When I met 21 year old Laison, he was sitting in the back of a pre-school with a tattered, cover-less book in his hands. When the young children went out to play, I approached him, curious as to why he was there, amongst 3-6 year olds. In our conversation,  I asked him if he liked to read, at which he lit up like Christmas  and then shyly, began to read to me from the book (in English).  I almost wept – then I found out his story: Laison had to drop out of school when his grandmother, Annie, was no longer able to pay school fees for him.  Upon the death of two of her children from HIV/AIDS, she found herself caring for 5 children from the two families. Since Laison was the oldest, he had to leave school to work and help his grandmother support them all. This was particularly distressing to Annie, as Laison had been a top student and had a passion for learning which he had to give up. So at the age of 21, Laison had still not completed high school.  When I inquired about school fees, I was shocked to learn that for only about $60 a year, I could help this bright, eager young student, finish his studies.  Laison has been enrolled in a local secondary school where he is currently a junior, and WILL finish his education – AND sit his exams!

Such a simple thing – such a HUGE impact.  There are thousands of Laisons throughout Malawi – who, but for a few bucks, are tending gardens and washing clothes instead of attending school.  Can you imagine?

Half of the funds raised for RIDE/365 will go to school kits and school fees for vulnerable children like Laison.   Go to www.worldrelief.org/ride365 to join us in supporting vulnerable children like Laison.

 

A Big Thanks to Race Pace

A 365 mile bike ride is not something you can undertake alone. Women Who Stand would like to extend a huge “Thank You” to Race Pace (www.racepacebicycles.com), one of our ride sponsors. They are providing amazing pre-ride support in the way of bike repair classes, bike fittings, bike tune-ups, yoga lessons for riders, nutritional tips, and discounts on merchandise. Also, for the ride itself, they are sending us with equipment and tools for any kind of repair we might need.

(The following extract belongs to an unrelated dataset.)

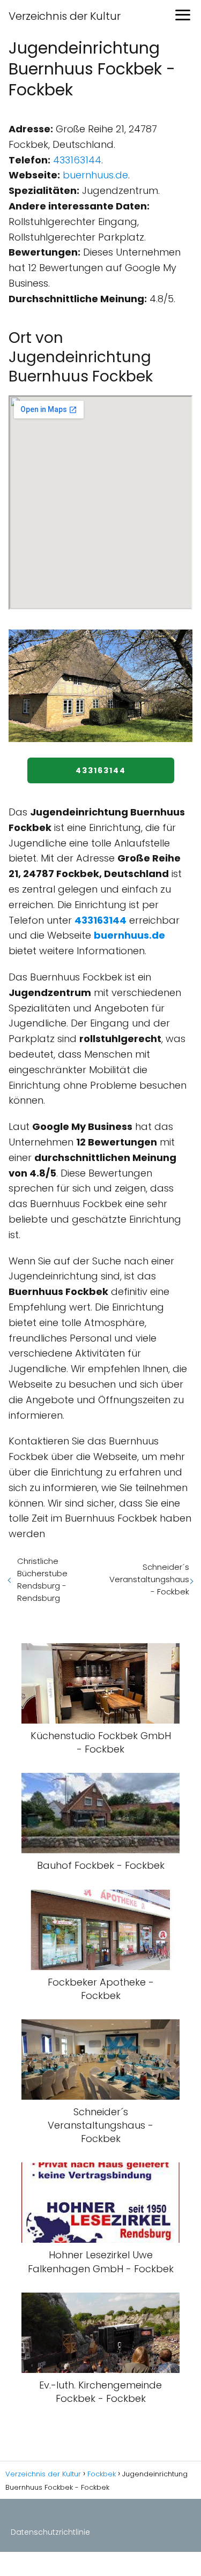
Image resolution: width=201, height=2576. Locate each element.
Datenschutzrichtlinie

This past Sunday evening, some of the riders attended the first of two bike repair classes. Nik & Spencer from Race Pace taught the riders how to fix a flat tire and each rider was able to practice changing their tubes. They were also led the group through some yoga stretches which will help keep riders limber after a long ride. Finally, they shared thoughts on keeping adequately fed and hydrated on the ride.

Esther Frey (green), Debbie Foreman (white) and Allison Gerbereux (blue) learning how to fix a flat tire.

Esther Frey and Debbie Foreman changing their tubes with the help of Mark Vaselkiv.

Beth Behrle working on her tire.

Thanks again Race Pace. You guys are awesome!